Est-ce que dans quelque mois, ce sera de l’histoire ancienne? Ou au contraire de l’histoire récente, trop récente encore pour être de l’Histoire? Est-ce qu’on en aura assez, que les mots « covid » et « confinement » suffiront à vous hérisser le poil et automatiquement vous faire sauter à la page suivante? Cette question, depuis mars dernier, revient régulièrement en préparant les éditions successives de L’Agenda. Mais en feuilletant quelques pages du livre d’art Be my Quarantine, qui rassemble des photos de confiné∙e∙s au balcon, l’envie a été la plus forte. D’abord, l’envie d’acheter l’ouvrage – rien ne remplace un bel exemplaire papier – puis l’envie de traiter le sujet dans un article. Nous avons rencontré le photographe, Marko Stevic, qui nous parle de son livre dont l’esthétique sérielle est presque jubilatoire et, en filigrane, confère comme un sentiment doux-amer partagé.

Photos: Marko Stevic
Texte et propos recueillis par Katia Meylan

À l’annonce d’un semi-confinement, que fait un photographe? Il sort. Les mesures du 13 mars 2020 ont lancé Marko Stevic sur le projet alors qu’il cherchait un nouvel emploi, après avoir travaillé pendant plusieurs années dans la photographie commerciale.

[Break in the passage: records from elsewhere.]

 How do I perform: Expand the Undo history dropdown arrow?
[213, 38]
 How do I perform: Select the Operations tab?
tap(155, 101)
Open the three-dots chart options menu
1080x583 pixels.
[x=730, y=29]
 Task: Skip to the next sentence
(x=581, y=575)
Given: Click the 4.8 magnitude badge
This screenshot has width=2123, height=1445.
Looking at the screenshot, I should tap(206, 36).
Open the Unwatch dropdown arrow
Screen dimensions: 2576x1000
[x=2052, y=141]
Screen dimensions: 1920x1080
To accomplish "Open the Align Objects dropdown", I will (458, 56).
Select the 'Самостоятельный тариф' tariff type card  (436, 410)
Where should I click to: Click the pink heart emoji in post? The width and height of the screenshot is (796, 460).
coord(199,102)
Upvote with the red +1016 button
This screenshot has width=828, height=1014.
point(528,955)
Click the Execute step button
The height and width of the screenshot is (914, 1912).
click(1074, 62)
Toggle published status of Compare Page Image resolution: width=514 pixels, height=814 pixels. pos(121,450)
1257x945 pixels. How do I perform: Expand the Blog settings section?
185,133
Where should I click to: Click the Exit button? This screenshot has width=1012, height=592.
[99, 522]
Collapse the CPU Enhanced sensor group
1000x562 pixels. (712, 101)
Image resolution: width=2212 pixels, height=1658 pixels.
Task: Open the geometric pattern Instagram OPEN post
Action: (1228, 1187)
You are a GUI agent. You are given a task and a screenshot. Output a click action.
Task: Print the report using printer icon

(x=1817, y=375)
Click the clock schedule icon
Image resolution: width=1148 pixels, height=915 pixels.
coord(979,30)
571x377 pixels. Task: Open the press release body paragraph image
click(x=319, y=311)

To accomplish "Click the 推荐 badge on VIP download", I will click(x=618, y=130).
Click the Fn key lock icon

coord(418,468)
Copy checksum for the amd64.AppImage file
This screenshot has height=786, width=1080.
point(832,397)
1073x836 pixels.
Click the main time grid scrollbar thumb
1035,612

Documenter cette période inédite, il le voit presque comme un devoir. « Les rues vides, c’était des images qu’on voyait beaucoup dans les médias. J’ai assez vite décidé de me concentrer sur l’humain ». D’abord en allant simplement rendre visite à des ami∙e∙s et en les photographiant à leur fenêtre, il fait finalement d’une pierre deux coups, amorçant un nouveau projet professionnel tout en gardant un lien social. Chaque jour ou presque, il parcourt Lausanne et sa périphérie à pied. Il n’a pas à forcer le destin: « Les gens étaient plus que jamais au balcon, c’était vraiment un constat ». Il prend le temps d’observer, de discuter, de faire poser, jonglant entre mise en scène et capture de l’instant présent.

Avec quelques 390 photos dans la boîte, il démarche la maison d’édition Helvetiq qui est tout de suite partante. L’équipe rajoute même sa patte ludique en imaginant un jeu des sept familles à travers les pages. Combien de chiens? Combien de bébés, de drapeaux?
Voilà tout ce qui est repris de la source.